I’m not a vehicle fellow. A successful model is my favorite. So it was astounding the times I got this remark, particularly taking into account that it was a 20-year-old Toyota Camry I’d acquired from my mother.
Particularly low mileage – she headed to chapel, the store, the specialist – and in the new years was driven by her guardian. It was meticulously cared for. Not deceived out using any and all means, however really perfect and the remarks came from everywhere, most as of late from the beautician who came to our home for the “new salon visit” ordered by this new Coronavirus world.
He said, “THAT is a nice car” from behind his fashionable mask while his BMW was parked in our driveway after I had cleaned up the garage, which appeared to work well as the “salon.”
My mother paid that same attention to herself as well.
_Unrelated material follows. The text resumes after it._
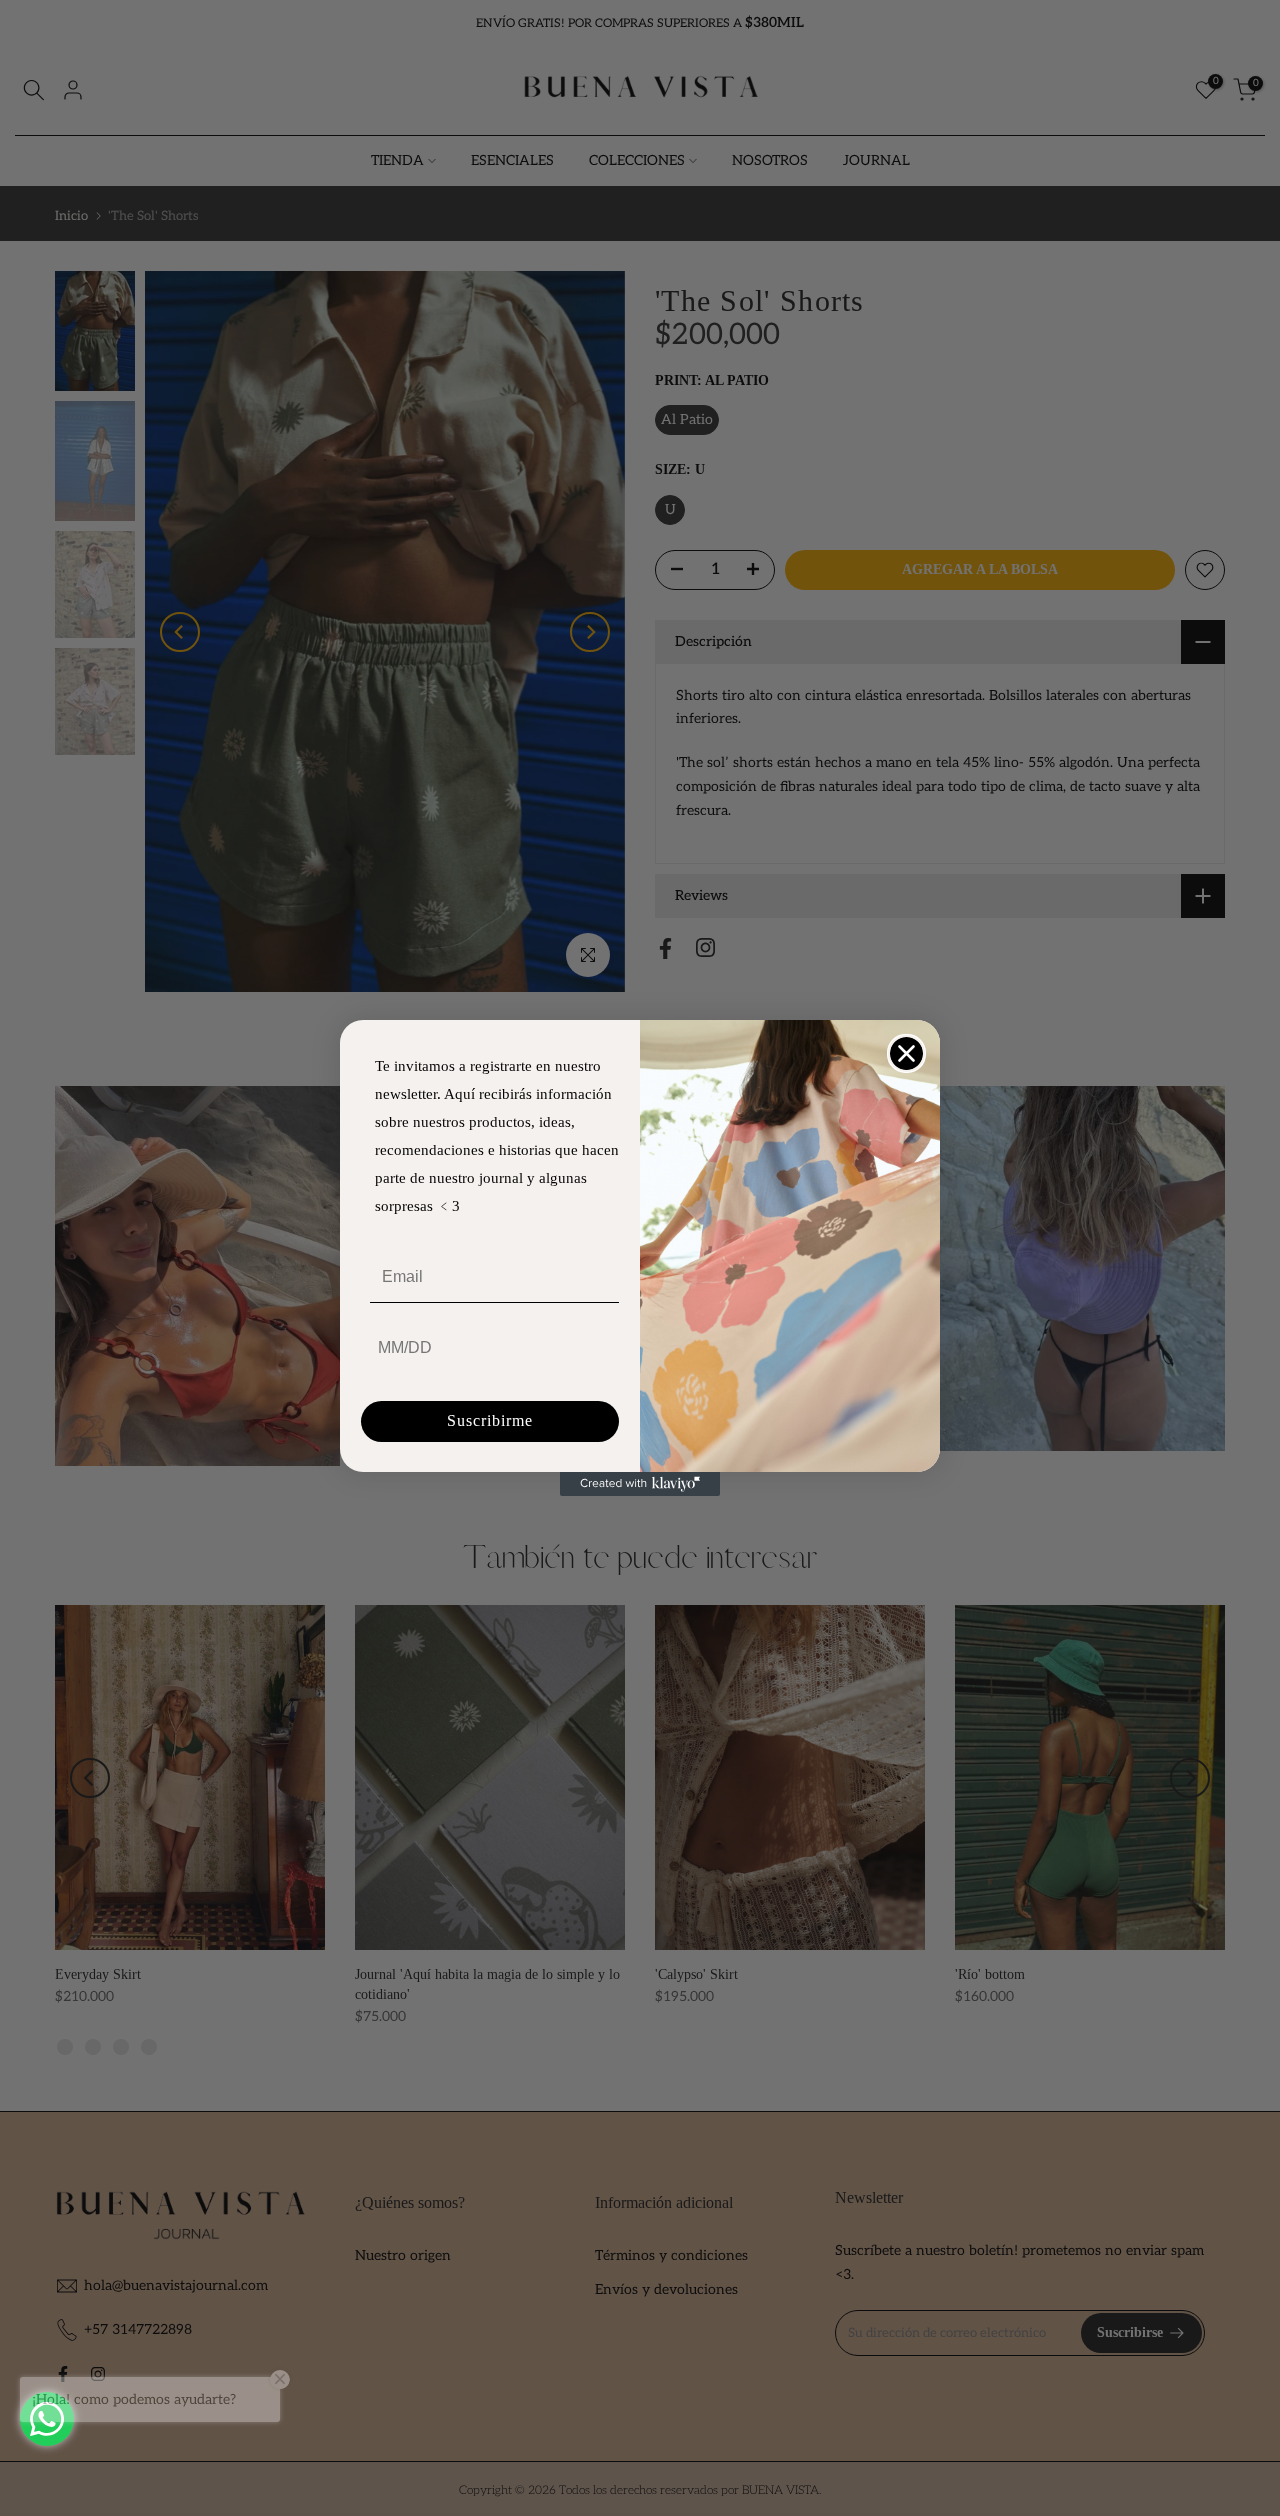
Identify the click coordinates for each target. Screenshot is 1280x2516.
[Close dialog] (906, 1053)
She exercised on a regular basis for as long as she could, and she lived to a few weeks shy of 100 in the house she had called her own since the 1950s.
We’ll talk about aging in place and what it means in today’s COVID-19 world, where long-term care facilities pose a new infectious threat, in the next issue of Technology Designer Magazine.
The first point to remember is that this is not at all “aging” in place; rather, it is “living” there. A few experts in the field will share their perspectives with us: Louie Delaware, prime supporter of the Residing Set up Establishment, exhorts experts in the structure, plan, and clinical fields on the significance of recognizing and relieving the family risk spots while planning the “eternity set up” home.
And Toni Sabatino, a designer and spatial planner who has won awards and works with the renovation and new construction markets in the New York Metropolitan Area, Palm Beach, Los Angeles, Las Vegas, Orlando, Vermont, and other resort areas.